Aviso para posibles confusiones que pueda sugerir este título: no se trata en absoluto de alguien que afronta una jubilación tras años de trabajo dedicados a alguna profesión más o menos amada. La jubilación opera como mera ocasión para confrontarnos con aquello sucio y oscuro que se esconde detrás de la cotidianidad, aquellas pulsiones agresivas y mortíferas que, si se las acoge sin mayor miramiento, pueden engendrar los monstruos más horripilantes, tal y como lo aseverara Hannah Arendt en su crónica del juicio contra el general de las SS Adolf Eichmann. En efecto, con una escenografía que introduce al espectador en una escena cotidiana donde tres hermanos se disponen a conmemorar una celebración (nada menos que el aniversario de Himmler), Krystian Luppa ofrece una labor de orfebrería teatral que se apoya en tres espléndidas interpretaciones de Marta Angelat, Pep Cruz y Mercè Arànega, tres actores con trayectorias más que consolidadas y con un talento trabajado incansablemente. De hecho, la dirección de Luppa nos recuerda que una de las piezas más importantes para hacer funcionar la magia teatral es el manejo preciso del ritmo y de los tempos. La sensación de pesadumbre que impregna gran parte del primer acto es de una precisión casi enfermiza, dominado por las cuchilladas que se propinan dos hermanas enclaustradas en un caserón donde el tiempo se quedó pegado a un trauma que, a día de hoy, retorna sin cesar: el nazismo, su caída y esos restos que se propagaron a través de diversos pólipos que han sobrevivido al paso del tiempo.
Con la irrupción de Pep Cruz en el segundo acto – después de una breve pausa de 15 minutos que podría haberse suprimido y reducir las dos pausas a un total de media hora -, la caja de Pandora que se anunciaba en el primer acto en los rencores, decepciones y fijaciones enfermizas de las dos hermanas se abre del todo. Entonces la escena se transforma en una mueca grotesca donde el espectador fácilmente experimenta un asco irremediable ante esos personajes. Cruz está espléndido como juez a punto de jubilarse tras haber sido en su juventud cómplice de esa matanza tecnificada que fue la Shoah. Cada una de sus frases, maravillosamente escritas por la mordaz pluma de Bernhard, nos confrontan con la violencia que no cesa de repetirse en nuestros días, señalando cómo el totalitarismo no precisa de grandes aspavientos para triunfar, tal y como el perverso personaje de Mercè Arànega se lo sugiere con crudeza a su inválida hermana, una fantástica Marta Angelat que sabe aprovechar al máximo el silencio y contención de su personaje.

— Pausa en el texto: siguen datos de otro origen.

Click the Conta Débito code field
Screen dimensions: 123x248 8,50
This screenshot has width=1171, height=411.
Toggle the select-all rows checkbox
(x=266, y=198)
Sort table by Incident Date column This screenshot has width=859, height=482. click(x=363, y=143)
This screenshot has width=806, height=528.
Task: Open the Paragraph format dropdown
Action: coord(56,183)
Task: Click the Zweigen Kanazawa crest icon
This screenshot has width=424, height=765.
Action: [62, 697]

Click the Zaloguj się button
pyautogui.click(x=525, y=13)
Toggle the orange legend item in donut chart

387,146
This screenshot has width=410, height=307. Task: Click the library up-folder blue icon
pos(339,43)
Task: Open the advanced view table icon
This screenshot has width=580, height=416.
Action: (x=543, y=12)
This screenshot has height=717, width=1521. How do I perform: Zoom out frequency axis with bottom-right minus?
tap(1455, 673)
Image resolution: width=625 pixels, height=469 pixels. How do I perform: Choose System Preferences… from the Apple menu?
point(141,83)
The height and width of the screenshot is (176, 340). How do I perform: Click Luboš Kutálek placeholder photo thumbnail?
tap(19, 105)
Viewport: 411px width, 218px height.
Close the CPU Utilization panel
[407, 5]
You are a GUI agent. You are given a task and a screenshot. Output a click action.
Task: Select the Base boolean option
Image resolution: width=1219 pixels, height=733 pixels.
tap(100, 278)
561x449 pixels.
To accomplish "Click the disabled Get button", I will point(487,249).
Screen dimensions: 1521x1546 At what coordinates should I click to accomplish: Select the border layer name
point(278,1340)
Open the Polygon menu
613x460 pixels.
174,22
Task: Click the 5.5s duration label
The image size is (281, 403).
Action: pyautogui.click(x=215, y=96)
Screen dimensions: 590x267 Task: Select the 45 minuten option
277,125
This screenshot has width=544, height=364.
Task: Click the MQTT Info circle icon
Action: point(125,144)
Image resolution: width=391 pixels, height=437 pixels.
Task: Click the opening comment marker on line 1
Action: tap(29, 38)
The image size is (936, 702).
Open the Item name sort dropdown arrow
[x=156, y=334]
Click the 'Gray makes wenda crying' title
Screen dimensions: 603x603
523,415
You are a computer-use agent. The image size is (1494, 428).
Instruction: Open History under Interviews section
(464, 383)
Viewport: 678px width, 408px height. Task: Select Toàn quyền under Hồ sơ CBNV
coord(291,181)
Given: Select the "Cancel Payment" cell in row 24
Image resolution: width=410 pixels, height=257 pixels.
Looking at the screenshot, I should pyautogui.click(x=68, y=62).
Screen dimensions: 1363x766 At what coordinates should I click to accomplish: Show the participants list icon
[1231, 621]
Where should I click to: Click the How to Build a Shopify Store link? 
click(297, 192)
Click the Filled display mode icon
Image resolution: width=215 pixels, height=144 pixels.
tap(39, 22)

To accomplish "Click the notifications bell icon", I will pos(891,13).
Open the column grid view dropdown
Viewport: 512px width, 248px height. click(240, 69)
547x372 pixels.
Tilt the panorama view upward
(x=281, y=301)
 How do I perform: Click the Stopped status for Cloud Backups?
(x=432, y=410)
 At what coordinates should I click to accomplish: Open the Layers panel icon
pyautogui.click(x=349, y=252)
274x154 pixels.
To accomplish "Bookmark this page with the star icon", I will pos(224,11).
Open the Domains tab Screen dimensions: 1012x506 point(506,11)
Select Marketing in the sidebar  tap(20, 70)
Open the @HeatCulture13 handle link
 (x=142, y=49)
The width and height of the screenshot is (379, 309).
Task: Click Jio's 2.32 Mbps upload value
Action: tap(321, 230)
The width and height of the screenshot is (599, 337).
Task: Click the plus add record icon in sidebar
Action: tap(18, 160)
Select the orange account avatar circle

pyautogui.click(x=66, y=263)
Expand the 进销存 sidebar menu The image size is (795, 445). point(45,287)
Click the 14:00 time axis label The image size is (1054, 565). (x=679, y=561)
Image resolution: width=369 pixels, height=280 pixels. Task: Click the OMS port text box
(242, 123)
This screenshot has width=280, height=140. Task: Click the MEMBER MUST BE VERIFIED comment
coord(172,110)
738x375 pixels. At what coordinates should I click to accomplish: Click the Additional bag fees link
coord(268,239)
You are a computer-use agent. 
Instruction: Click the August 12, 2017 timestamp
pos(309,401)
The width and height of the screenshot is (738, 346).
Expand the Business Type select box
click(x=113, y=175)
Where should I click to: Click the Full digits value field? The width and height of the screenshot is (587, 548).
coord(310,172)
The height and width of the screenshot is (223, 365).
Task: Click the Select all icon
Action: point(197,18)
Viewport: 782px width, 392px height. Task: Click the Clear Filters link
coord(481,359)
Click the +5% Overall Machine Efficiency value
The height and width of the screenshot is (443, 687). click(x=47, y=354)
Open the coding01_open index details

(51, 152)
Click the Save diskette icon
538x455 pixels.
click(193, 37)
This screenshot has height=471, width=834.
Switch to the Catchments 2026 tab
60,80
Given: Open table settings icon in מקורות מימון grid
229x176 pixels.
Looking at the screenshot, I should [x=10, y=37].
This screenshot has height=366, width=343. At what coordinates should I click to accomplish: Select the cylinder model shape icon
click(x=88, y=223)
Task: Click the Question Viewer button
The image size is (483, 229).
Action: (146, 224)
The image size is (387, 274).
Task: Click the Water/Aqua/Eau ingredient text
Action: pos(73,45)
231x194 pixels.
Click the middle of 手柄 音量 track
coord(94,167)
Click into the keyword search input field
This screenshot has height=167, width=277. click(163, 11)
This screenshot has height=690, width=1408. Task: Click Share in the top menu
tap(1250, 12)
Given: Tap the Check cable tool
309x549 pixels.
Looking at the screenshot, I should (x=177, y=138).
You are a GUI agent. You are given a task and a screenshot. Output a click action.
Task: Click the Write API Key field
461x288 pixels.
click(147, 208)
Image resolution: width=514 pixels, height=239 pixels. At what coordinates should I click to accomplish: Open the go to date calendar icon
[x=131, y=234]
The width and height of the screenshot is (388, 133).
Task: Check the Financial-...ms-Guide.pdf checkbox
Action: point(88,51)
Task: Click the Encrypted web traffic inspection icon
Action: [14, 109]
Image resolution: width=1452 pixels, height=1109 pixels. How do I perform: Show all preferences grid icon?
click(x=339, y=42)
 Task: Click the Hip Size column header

No obstante, lo mejor de este montaje, que por momentos deviene obsceno en exceso al confrontar el ojo del espectador con aquello reprimido que uno desearía que dejara de retornar sin cesar, es el malestar generado entre el público, testimonio de aquella oscuridad para la cual no hay una vela que la difumine, como ya nos advirtió Sigmund Freud en El malestar en la cultura (1930). Lo que nos pertoca es responsabilizarnos para que algo cambie y no siga repitiéndose como puro automatismo, a no ser que prefiramos asumir el rol de testigo inválido – aguda metáfora para el personaje de Angelat – que, pese a deplorar lo que ve, no se mueve de su sitio. Un montaje incómodo, provocador y necesario, más si cabe tras la toma de posesión de Donald Trump, auténtico síntoma de nuestro presente.